▸ **TASK REQUIREMENTS**:
A – List every real person named in the text about Wang Yang-ming.
B – Write the next part of the text on Wang Yang-ming, continuing from its last sentence.

▸ **DOCUMENT SEGMENT**:
┌──

The role of Wang Yang-ming, and the character of his thought, is summarily expressed by an incident in the world-historic year 1492. While Columbus was conducting a crucial experiment to confirm the Renaissance hypothesis on the geographic nature of the world, Wang Yang-ming, a twenty-year-old student from a leading Mandarin family, decided to carry out his own experiment to test what he perceived to be the fundamental thesis of Chu Hsi's Renaissance worldview--but in quite a different manner than the great Columbus project.

Wang considered the following: If the nature of all created things is Principle, such that each individual Principle participates in Universal Principle, and if each Principle is intelligible to man due to his own Heaven-given Principle (characterized by his power of reason), then, thought Wang Yang-ming, it must be possible to discover this Principle in some particular thing--such as the bamboo in his father's garden. So he and a fellow student sat down in his father's garden, gazing at the bamboo. After several days, his friend fell sick, and Wang followed suit after several more days "effort," having failed to discover the true Principle of bamboo!

His conclusion? Chu Hsi was obviously wrong. Wang became a dedicated Taoist, dropped out of society, studied Zen Buddhism and wrote "beatnik" poetry. Later, this incident contributed to his "sudden enlightenment," when he realized in a dream that there is no reality inherent in the entities in the physical universe, but only as objects of man's consciousness. This obvious Zen Buddhist notion became the basis for his "reform" version of Confucianism, mislabeled by historians, unfortunately, as a second "branch" of Neo-Confucianism.

This sounds very much like a parody of Voltaire's disgusting Candide, in which Voltaire mocks Leibniz through the story of a young student who attempts to confirm a ridiculous materialist interpretation of Leibniz's notion that the world created by God is "the best of all possible worlds." But Wang Yang-ming was totally serious about this incident, and later reported it as follows:

"From morning till night, I was unable to find the principles of the bamboo. On the 7th day, I became sick because I thought too hard. We said it was impossible to be a sage or a worthy, for we do not have the tremendous energy to investigate things that they have .... (Later) I realized that originally there is nothing in the things in the world to investigate. The effort to investigate things can only be carried out in and with reference to one's body and mind."

The parallel to Aristotle's rejection of Plato's Ideas as "empty words and poetic metaphors" is obvious, as is Wang Yang-ming's Aristotelian contention that only what the mind perceives through sense perception is real.

The fact that such thinking was tolerated within Confucian scholarly circles, and, in fact, became predominant, demonstrates the rapid moral and cultural decay after 1435, when the Sung economic development programs and voyages of discovery were suddenly halted. Although he called himself a Confucian (primarily on the grounds that he supported involvement in political affairs rather than dropping out to find a personal Nirvana), Wang is nevertheless credited with responsibility for a revival of Zen Buddhism, which had received a severe setback under Sung Neo-Confucianism. And although called an unfortunate aberration by Wang's apologists, the later development of total moral depravity in one faction of his followers--the "Wildcat Zen"--was, in fact, the necessary result of Wang's immoral atheism.

└──

▸ **DATA SECTION**:
┌──

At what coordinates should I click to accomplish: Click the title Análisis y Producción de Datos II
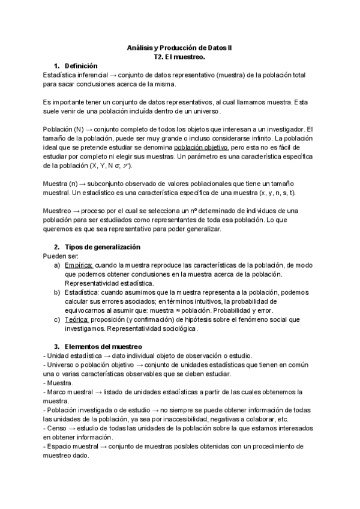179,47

└──
┌──

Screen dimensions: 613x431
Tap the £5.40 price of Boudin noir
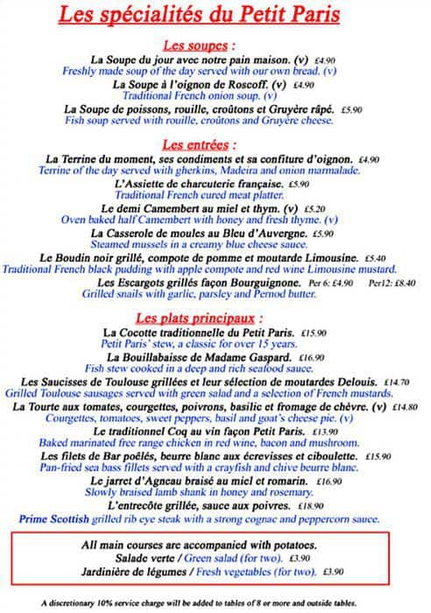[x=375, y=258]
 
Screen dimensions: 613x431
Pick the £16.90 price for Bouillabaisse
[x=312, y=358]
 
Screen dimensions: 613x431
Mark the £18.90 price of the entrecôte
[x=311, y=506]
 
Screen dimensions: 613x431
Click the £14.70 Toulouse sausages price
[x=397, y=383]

└──
┌──

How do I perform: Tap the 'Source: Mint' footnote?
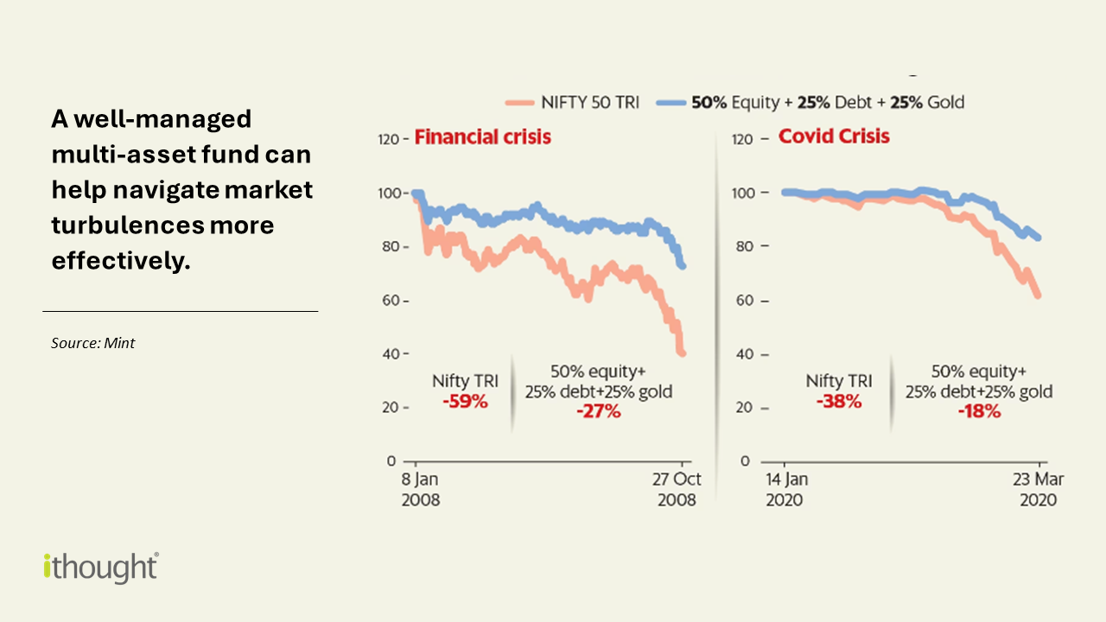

└──

▸ **RESPONSES FOR EACH TASK**:
A – Wang Yang-ming, Columbus, Chu Hsi, Voltaire, Leibniz, Aristotle, Plato

B –
One of those apologists, Harvard's resident Chinese philosophy professor, Tu Wei-ming, compared Wang to Martin Luther. He describes Wang as a "populist," under whose influence "the Confucian Way could no longer be considered a privileged avenue of the literati. It became," said Tu, "as it was originally meant to be, a way of being human for all." What Wang meant, in fact, was that the Way was attainable without science, without study, and without worrying about the fact that society was collapsing all around. Good works were unnecessary: "My nature is, of course, sufficient for me to attain sagehood," Wang said, "I have been mistaken in searching for Principle in external things and affairs." (Tu, RII20)

Wang claimed to base his ideas on Mencius, who had asserted the innate goodness of man, based on the creative powers of the mind which reflect the lawfulness of the entire universe. Wang turned this on its head, saying that since the mind contained every Principle in the universe, it was unnecessary for man to go beyond examining his own mind!

Wang's specific philosophic construct was rooted in Ch'eng Hao, the Ch'eng brother who was sometimes quoted by Chu Hsi, but was also often criticized and corrected by Chu in his anthology of Neo-Confucian writings. Despite his inclusion among the founders of the Neo-Confusion school, Ch'eng Hao was essentially an atheist who, like Deists in the later West, viewed the human mind to be the same thing as the mind of the universe, while believing that man's life was predetermined by the "quantity" of Material Force with which he was endowed.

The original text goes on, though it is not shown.